A Salted State
I recently read a book called Salt, A World History, by Mark Kurlansky. The book did exactly what the title suggests and gave me a comprehensive overview of the relationship humans have had with salt since the beginning of history.
There’s a huge amount of detail in the book. We humans have been seeking out salt for thousands of years and it’s only in the last 100 years that salt has been so abundant. Previously, salt was a precious commodity, like gold is today or high speed internet was in the 90s.
The high value salt used to hold got me thinking about how we treat salt now.
The words that historically come from “salt” illustrate how our attitudes have changed.
One of my favorite pieces of trivia from Salt, A World History was that the Romans called a man in love salax or “in a salted state”. It’s from there that we got the word salacious. For millennia, salt was seen as vital for life and so became associated with fertility and virility. Pretty much the opposite of what being salty means today.
Similarly, the word salad owes its origin to salt. Salad comes from Herba Salata or “Salted Vegetables”, a mixture of raw vegetables served in a salty dressing originally eaten by Romans. There’s more tension between past and present here because salad is seen as the quintessential healthy food, whereas salt doesn’t share that reputation.
So what gives? How did Salt go from being essential health food to something we’re supposed to avoid?
Salt - Don’t Sweat It
First things first, salt is an essential nutrient.
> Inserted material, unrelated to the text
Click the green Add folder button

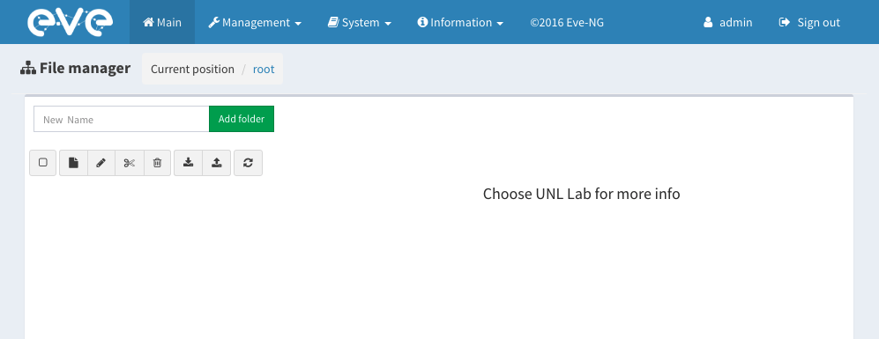[242, 119]
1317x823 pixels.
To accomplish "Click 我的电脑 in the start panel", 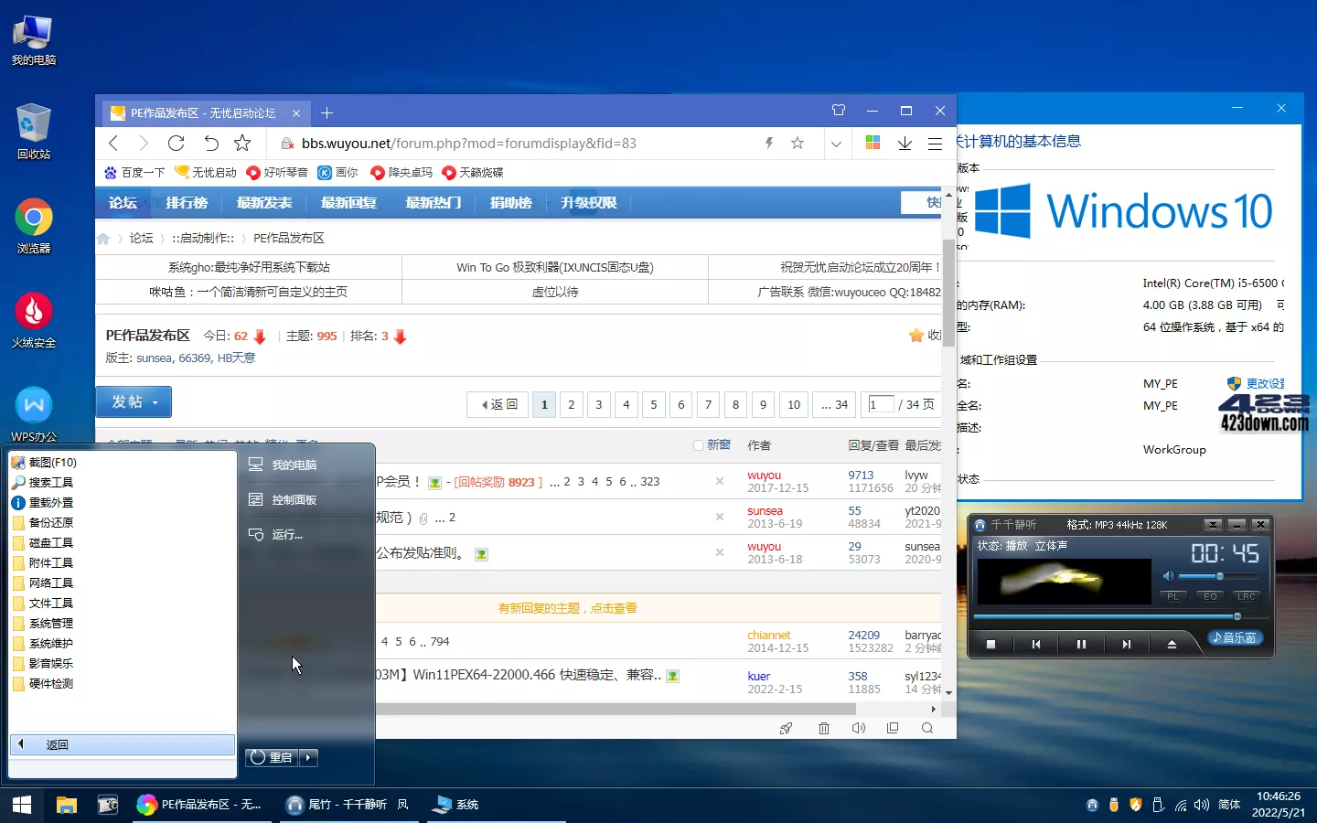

You need sodium to regulate the balance of fluids in your body. Sodium helps make sure you have the right volume of blood and lymph fluid, so it’s essential for cardiovascular health. It’s also vital for your nervous system, changes in the levels of sodium and chloride ions allow your neurons to send messages to other cells.
You get sodium through your food or added salt and lose it through sweating and urination. Your kidneys regulate the sodium in your body. Basically, your kidneys do a pretty awesome job of dealing with a wide variation in levels of sodium intake. When you consume a lot your kidneys just get rid of more through sweat and urine. When salt is scarce, your kidneys use it sparingly and still keep everything in balance.
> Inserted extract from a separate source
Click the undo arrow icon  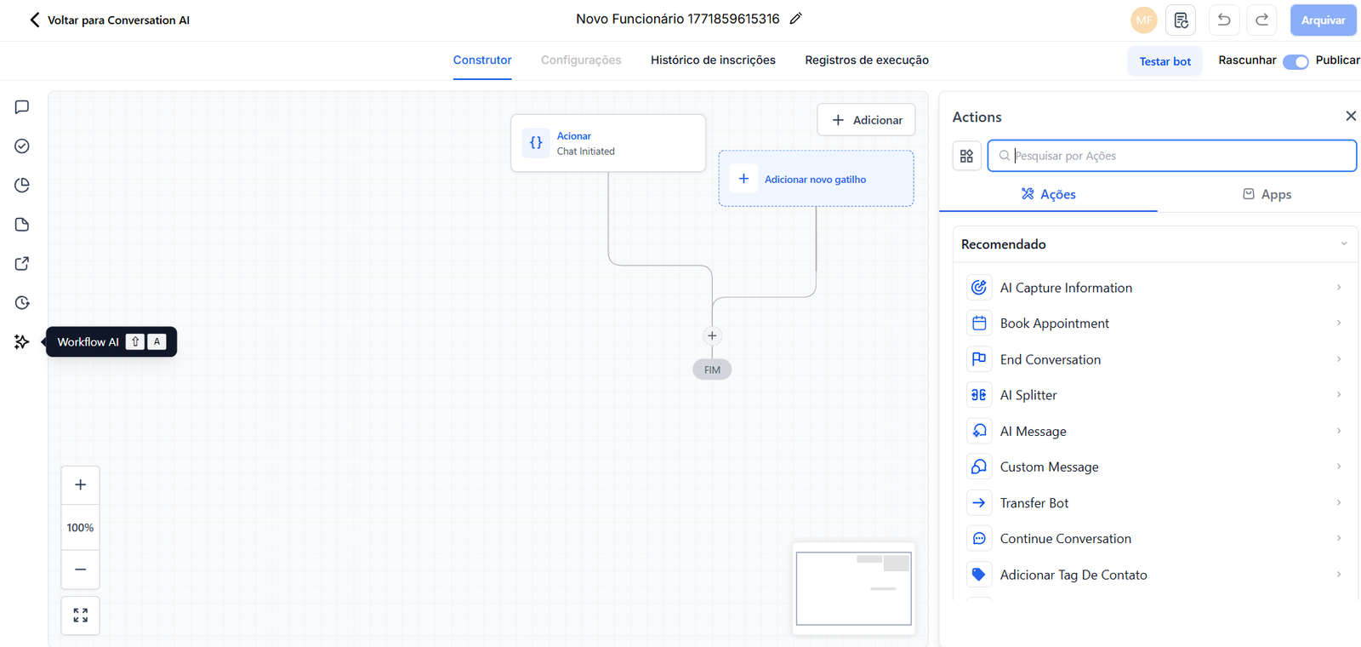click(1223, 20)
Salt got a bad name because, in the 70s, it was blamed for the increase in hypertension, or high blood pressure, a risk factor for coronary heart disease. The logic ran like this: salt causes hypertension & hypertension causes coronary heart disease, so if you avoid salt and you will avoid coronary heart disease.
Like much of what the 70s gave us, this conclusion is a little suspect.
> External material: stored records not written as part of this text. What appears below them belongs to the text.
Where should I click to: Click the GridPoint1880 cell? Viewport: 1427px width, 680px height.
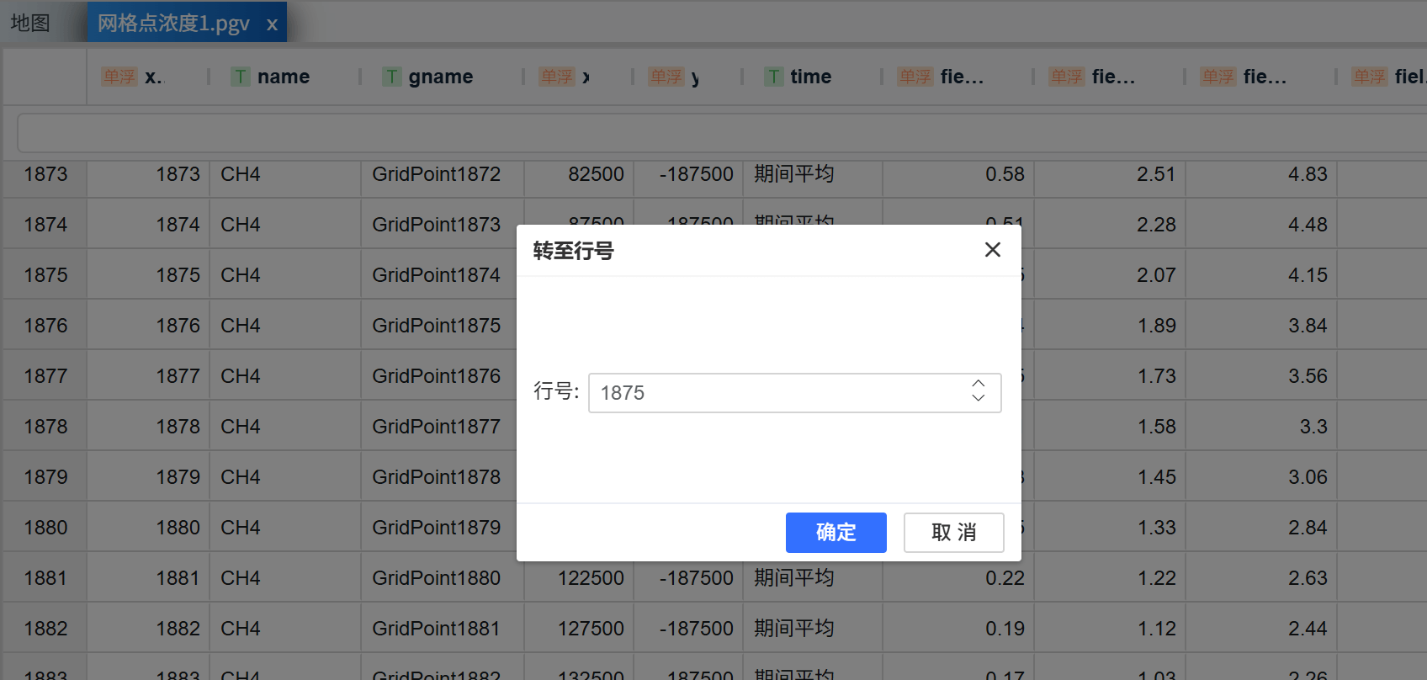pos(436,578)
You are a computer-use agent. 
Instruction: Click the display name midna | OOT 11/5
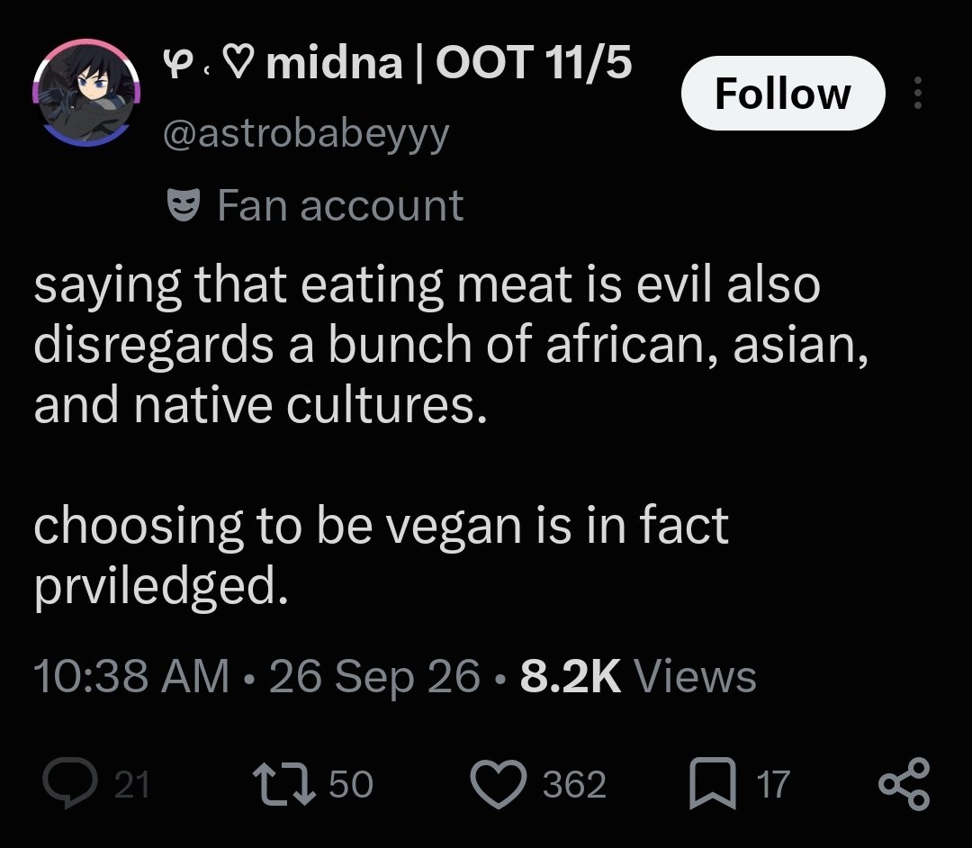(397, 63)
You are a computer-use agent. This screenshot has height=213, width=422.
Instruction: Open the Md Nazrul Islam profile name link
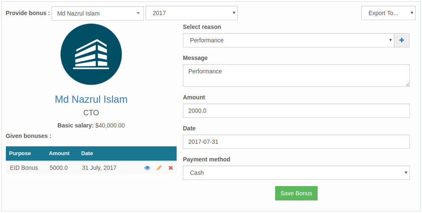coord(91,99)
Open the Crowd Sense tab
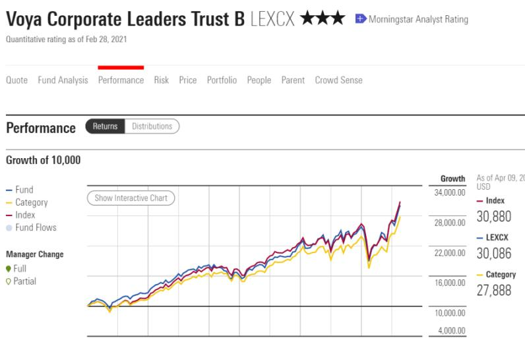This screenshot has height=342, width=525. [x=338, y=80]
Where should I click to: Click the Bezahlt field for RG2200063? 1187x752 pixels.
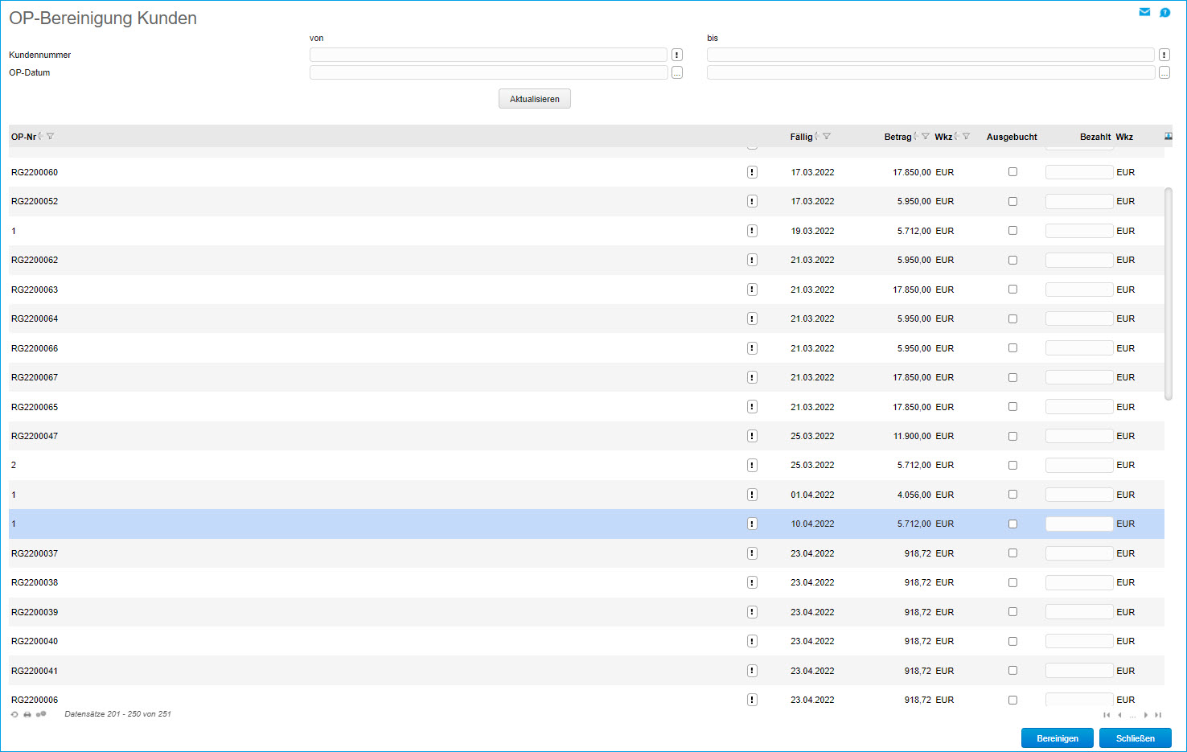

More recent and thorough research has failed to show that salt consumption and blood pressure increase together. If you want to go in depth on the difference between what the science says and what public policy recommends, read this. It has even emerged recently that there are significant risks to restricting salt.
A lot of the cultural value placed on salt is connected with it’s ability to preserve food. In an age of refrigeration this just isn’t as important as it used to be. It is still a pretty amazing substance and Salt, A World History, by Mark Kurlansky is required reading if food history does it for you.
From a health perspective, if you eat a diet of mostly whole foods you’re probably getting the right amount of salt. Your appetite for salty foods will take care of any variations. Like craving a greek salad with feta and olives after a summer hike (when you would sweat, losing sodium). As long as you’re not pounding fast food 24/7, it’s probably safe enough to not worry about too much salt.